Extract:
******************************

Tag Archives: Thanksgiving.

Express Thankfulness to Your Spouse Today

“It turned out to be Julia all along. Julia, you are the butter to my bread and the breath to my life. I love you, darling.” –from Julie and Julia

In America, today is Thanksgiving, and many of you are busy cooking or traveling today. So, I’ll keep my message brief. Wherever you live, research shows marriages benefit from sharing gratitude. Find at least one thing about your spouse for which you are thankful, and share that with your partner. You can verbalize it, text it, email it, write it in a note, share it as a toast in front of your entire family, or whisper it before bed. Just share it today.

Cheers! And for all those who celebrate it, have a Happy Thanksgiving!

Add a Little More Joy to Your Family’s Holiday

“Tidings of comfort and joy.” Yeah, right. So many wives I know view the holidays—starting next week—as a time of overwhelming responsibilities. They feel the weight of creating a magical experience for their husband and children, and sometimes for other family members. Comfort and joy might be the last things on their minds. Husbands and wives have a responsibility to change the tone of the season.

I’m planning to do a few posts on this topic to help minimize stress during the holidays, but if you hope to have any energy and joy to infuse into your holidays, now is the time to do something differently. Put comfort and joy back on your radar this year.  Would you like the enjoy the holidays more, and see your spouse enjoying them more?

******************************

Supplied material:

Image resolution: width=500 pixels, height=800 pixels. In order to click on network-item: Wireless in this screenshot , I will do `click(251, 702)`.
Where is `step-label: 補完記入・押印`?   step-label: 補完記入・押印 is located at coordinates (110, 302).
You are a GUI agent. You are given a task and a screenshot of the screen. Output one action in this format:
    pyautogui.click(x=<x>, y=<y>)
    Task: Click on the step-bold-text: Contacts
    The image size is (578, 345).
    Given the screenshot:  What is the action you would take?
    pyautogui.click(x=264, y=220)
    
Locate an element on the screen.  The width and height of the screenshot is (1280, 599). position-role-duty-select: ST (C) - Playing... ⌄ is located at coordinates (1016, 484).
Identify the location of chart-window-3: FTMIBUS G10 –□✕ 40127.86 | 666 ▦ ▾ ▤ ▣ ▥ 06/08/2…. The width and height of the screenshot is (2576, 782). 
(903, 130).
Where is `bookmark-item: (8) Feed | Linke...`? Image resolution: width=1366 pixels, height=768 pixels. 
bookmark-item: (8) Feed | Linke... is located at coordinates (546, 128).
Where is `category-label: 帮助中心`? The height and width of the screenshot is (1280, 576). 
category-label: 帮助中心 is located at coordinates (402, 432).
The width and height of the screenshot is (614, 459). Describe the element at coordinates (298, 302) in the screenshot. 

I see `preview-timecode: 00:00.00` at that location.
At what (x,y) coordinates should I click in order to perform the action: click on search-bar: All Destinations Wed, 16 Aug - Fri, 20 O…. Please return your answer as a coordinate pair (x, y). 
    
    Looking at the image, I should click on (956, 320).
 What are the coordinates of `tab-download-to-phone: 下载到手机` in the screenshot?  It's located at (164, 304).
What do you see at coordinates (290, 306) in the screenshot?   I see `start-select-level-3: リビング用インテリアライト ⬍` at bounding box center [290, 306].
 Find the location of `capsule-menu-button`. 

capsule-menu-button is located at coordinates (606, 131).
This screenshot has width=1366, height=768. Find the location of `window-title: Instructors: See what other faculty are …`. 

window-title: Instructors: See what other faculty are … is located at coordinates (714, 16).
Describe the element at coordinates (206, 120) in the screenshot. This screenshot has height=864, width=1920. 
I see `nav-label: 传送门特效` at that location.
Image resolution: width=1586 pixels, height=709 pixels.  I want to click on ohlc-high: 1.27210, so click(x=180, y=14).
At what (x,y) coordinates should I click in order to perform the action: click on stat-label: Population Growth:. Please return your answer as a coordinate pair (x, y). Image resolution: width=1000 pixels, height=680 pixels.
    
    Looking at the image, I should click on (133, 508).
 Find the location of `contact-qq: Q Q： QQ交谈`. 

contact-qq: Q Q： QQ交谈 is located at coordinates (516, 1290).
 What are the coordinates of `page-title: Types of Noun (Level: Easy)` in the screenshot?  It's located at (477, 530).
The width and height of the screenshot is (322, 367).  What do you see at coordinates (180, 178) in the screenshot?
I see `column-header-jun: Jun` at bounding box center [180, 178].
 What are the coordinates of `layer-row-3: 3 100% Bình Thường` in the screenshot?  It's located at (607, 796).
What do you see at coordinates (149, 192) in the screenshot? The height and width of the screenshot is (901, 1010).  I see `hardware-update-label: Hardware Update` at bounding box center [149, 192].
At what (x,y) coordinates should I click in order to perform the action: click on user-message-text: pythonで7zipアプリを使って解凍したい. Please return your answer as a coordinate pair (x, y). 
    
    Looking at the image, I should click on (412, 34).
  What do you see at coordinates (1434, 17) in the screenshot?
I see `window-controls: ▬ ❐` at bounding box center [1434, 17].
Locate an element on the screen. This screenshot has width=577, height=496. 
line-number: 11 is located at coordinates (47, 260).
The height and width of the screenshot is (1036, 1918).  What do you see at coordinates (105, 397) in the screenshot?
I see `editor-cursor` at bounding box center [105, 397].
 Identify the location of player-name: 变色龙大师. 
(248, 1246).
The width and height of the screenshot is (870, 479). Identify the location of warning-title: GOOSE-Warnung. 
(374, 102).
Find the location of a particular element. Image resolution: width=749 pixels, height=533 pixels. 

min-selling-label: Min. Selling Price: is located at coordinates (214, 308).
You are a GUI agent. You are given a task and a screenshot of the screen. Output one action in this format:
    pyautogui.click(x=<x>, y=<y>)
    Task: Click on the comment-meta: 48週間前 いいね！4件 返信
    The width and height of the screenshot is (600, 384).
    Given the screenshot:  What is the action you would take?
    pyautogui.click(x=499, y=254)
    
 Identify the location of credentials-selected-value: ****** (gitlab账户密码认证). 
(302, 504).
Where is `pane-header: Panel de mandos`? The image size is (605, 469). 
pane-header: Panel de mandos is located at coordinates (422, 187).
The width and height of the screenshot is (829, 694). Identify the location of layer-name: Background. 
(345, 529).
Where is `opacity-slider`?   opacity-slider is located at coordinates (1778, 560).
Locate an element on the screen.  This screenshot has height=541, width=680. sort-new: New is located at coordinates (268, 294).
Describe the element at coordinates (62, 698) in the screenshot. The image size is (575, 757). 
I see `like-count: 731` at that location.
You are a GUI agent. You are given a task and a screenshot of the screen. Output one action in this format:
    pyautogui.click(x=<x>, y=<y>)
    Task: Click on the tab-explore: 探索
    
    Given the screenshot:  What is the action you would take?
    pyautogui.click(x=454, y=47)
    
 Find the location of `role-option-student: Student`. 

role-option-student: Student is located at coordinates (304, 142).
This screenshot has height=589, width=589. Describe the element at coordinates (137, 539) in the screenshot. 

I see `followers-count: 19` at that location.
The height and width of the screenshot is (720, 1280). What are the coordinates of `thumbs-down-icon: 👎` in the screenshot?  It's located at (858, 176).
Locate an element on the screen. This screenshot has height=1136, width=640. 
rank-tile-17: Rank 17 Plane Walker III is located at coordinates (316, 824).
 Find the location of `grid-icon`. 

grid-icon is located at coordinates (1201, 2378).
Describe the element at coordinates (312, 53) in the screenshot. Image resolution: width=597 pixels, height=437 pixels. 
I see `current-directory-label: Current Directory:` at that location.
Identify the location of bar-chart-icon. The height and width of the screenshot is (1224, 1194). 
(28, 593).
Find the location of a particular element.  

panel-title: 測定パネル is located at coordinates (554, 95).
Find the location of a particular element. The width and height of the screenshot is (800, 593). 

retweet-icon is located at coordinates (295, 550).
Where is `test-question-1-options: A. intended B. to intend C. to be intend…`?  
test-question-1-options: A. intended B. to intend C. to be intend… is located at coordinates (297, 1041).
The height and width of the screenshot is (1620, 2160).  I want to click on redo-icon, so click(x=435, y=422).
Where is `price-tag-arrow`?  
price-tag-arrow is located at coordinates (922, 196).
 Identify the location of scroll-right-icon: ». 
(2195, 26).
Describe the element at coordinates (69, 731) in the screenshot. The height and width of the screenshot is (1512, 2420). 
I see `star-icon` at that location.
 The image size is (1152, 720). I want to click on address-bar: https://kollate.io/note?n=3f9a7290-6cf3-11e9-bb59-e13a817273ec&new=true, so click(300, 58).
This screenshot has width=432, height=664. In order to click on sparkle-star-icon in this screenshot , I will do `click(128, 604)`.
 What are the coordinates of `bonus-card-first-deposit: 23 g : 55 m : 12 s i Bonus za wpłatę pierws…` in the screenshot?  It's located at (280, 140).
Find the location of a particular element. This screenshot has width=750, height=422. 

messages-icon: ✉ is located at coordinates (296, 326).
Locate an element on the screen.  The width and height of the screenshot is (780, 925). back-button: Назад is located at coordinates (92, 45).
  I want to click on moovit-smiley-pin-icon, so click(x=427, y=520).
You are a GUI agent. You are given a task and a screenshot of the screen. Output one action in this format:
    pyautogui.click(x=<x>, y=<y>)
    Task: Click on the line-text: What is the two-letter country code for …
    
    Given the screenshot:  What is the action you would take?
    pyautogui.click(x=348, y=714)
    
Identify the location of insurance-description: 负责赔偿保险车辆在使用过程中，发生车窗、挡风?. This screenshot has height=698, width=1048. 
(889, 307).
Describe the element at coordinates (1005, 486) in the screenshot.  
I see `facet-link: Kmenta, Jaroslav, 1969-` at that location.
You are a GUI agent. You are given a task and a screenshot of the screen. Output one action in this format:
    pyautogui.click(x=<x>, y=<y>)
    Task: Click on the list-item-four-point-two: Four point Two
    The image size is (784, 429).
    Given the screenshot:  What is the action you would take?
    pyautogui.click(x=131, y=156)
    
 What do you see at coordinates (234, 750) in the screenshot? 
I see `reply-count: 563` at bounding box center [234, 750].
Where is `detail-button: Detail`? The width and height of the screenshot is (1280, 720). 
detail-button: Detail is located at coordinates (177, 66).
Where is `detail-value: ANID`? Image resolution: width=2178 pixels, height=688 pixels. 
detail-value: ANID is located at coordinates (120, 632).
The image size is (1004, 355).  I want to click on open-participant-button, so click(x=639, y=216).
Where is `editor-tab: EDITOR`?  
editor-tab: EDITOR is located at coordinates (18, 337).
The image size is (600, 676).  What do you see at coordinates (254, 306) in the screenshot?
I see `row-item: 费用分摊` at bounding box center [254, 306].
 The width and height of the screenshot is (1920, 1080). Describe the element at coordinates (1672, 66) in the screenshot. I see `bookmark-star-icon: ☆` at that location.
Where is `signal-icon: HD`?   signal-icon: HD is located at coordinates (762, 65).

******************************

Questions:
**1)** Print the part of the blog excerpt from "Cheers! And for" up to and including "enjoying them more?".
**2)** According to the blog excerpt, what does research show that marriages benefit from?
Answer from the blog excerpt alone, without drawing on the records.

Answers to the problems:
**1)**
Cheers! And for all those who celebrate it, have a Happy Thanksgiving!

Add a Little More Joy to Your Family’s Holiday

“Tidings of comfort and joy.” Yeah, right. So many wives I know view the holidays—starting next week—as a time of overwhelming responsibilities. They feel the weight of creating a magical experience for their husband and children, and sometimes for other family members. Comfort and joy might be the last things on their minds. Husbands and wives have a responsibility to change the tone of the season.

I’m planning to do a few posts on this topic to help minimize stress during the holidays, but if you hope to have any energy and joy to infuse into your holidays, now is the time to do something differently. Put comfort and joy back on your radar this year.  Would you like the enjoy the holidays more, and see your spouse enjoying them more?

**2)** Sharing gratitude.